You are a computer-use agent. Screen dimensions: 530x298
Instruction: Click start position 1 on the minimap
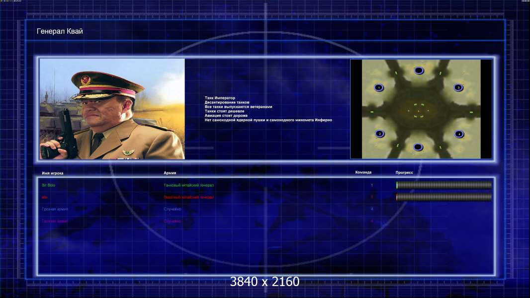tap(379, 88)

══════════

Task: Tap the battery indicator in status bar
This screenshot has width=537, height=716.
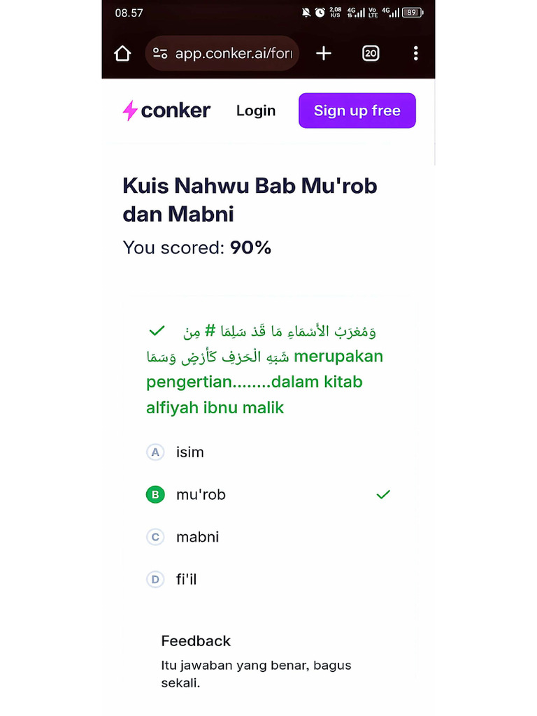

══════════

■ **TASK BRIEF**: Copy the records again, starting at the line that has "You are a computer-use" and ending after the line that has "tap(379, 88)", with the requests left as they are and every coordinate in the answers shifted by 34. Leave the pictures out.

■ **EXERCISE RESULT**:
You are a computer-use agent. Screen dimensions: 530x298
Instruction: Click start position 1 on the minimap
tap(413, 122)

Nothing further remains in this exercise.